Samstag, 16. März 2013

Data Integration with XSLT and Java XML Web Services

Introduction

Due to the exponential growth of the Web, social media, and online shopping, data is increasing rapidly within internet businesses. A large part of this data is XML data. XSLT -- besides XQuery, SAX, Stax, and similar technologies -- is the technology of choice when integrating XML data. XSLT is often considered to have poor performance when compared to technologies that keep only very little information in memory, such as SAX. Yet the expressiveness of XSLT and its design as an XML transformation language still make it superior to less declarative approaches such as XML programming apis for general purpose programming languages. This blog post shows how some performance problems of XML transformations can be overcome by calling XML web services from XSLT.

My own experience is that the performance of XSLT transformations accessing large XML documents can be increased by a factor of 10 by having a web service supply fragments of those large documents. Saving large documents within a database with the appropriate indexes, or keeping them as a Map within memory, will result in logarithmic access time to those fragments. Not doing so will make XSLT search the entire document, which is linear runtime.

Calling XML Web Services from XSLT

One of the week points of XSLT is that it cannot directly access databases -- although some proprietary extensions supply this functionality. As a result XSL transformations often hold large XML documents within memory, and joins between elements of different XML sources must be computed without access to indexes or hash maps. Yet what is often overseen is that the XSLT document() primitive can access XML data not only from disk or from static XML documents, but can also call Web services, which in turn can access databases and return the retrieved data to the XSL transformation. Here is a simple example:

<xsl:stylesheet version="2.0" 
  xmlns:xsl="http://www.w3.org/1999/XSL/Transform">

    <xsl:template match="/">
      <xsl:copy-of 
        select="document(
          'http://myserivce.example.com/get?id=1111'
        )" />
    </xsl:template>

</xsl:stylesheet>

The above XSLT will call an XML Web service at at the given URI. This web service can do anything that the programming language it is written in, can do. In particular it can access databases and also return XML fragments which are directly included in the XML result.

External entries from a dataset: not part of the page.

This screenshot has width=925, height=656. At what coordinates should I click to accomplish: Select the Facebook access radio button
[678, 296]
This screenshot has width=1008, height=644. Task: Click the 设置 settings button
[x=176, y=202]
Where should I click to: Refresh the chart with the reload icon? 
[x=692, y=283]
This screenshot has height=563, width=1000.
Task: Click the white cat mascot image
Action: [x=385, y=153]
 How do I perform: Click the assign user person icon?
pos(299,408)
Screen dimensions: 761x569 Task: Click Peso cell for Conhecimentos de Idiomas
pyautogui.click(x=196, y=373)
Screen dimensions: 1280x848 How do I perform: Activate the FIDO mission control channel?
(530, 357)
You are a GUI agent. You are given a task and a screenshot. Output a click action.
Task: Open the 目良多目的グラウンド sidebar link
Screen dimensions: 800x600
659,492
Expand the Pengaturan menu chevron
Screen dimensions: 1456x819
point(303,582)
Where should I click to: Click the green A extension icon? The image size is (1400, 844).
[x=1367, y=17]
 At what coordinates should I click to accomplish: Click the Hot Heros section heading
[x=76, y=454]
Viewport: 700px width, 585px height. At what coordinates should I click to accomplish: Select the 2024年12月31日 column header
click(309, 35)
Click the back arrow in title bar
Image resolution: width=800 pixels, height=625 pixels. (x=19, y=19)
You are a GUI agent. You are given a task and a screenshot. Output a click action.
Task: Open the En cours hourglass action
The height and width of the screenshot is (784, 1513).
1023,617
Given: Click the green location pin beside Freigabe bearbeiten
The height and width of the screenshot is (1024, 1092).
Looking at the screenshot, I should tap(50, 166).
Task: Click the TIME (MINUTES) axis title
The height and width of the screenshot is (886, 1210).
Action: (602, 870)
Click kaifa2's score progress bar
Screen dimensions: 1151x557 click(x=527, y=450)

Java Web Services with Java and JAXB

Java is possibly the most frequently used language to provide XML Web services. This section briefly describes how one can use JAXB to turn a simple Java Servlet into an XML Web Service.  Using an XML technology such as JAXB for generating the XML makes sense in that it is a higher level language for generating XML, and thus less error-prone, than Java itself. This is achieved in three small steps:

  1. Create a Java class (entity) that holds the data to be serialized,
  2. insert the appropriate annotations for generating the XML tags for the properties, and
  3. serialize that class using a JAXB context to the servlet response.
Here is an example class annotated with JAXB annotations (steps 1 and 2) that could be used by the Web service:


@XmlRootElement(name="Person")
public class Person {

    /* Default constructor required by JAXB */
    public Person() { }
    
    public Person(String name, int age) {
        this.name = name;
        this.age = age;
    }

    @XmlElement
    private String name;

    @XmlElement
    private Integer age;

    /* Getters and Setters omitted for the sake of brevity */
}


When serialized using JAXB, this will yield an XML document of the following form:


<?xml version="1.0" ?>
<Person>
    <name>Some Body</name>
    <age>4</age>
</Person>

See the JAXB documentation on how to generate attribute values, or serialize lists or embedded entities. Any kind of XML document can be generated with JAXB.

Here is example code on how to serialize a Person entity within a servlet:


public void doGet(
        HttpServletRequest req, 
        HttpServletResponse resp) throws Exception {

    JAXBContext contextA = 
        JAXBContext.newInstance(Person.class);
    Marshaller m = contextA.createMarshaller();
          m.marshal(new Person("Some Body", 4), resp.getWriter());

}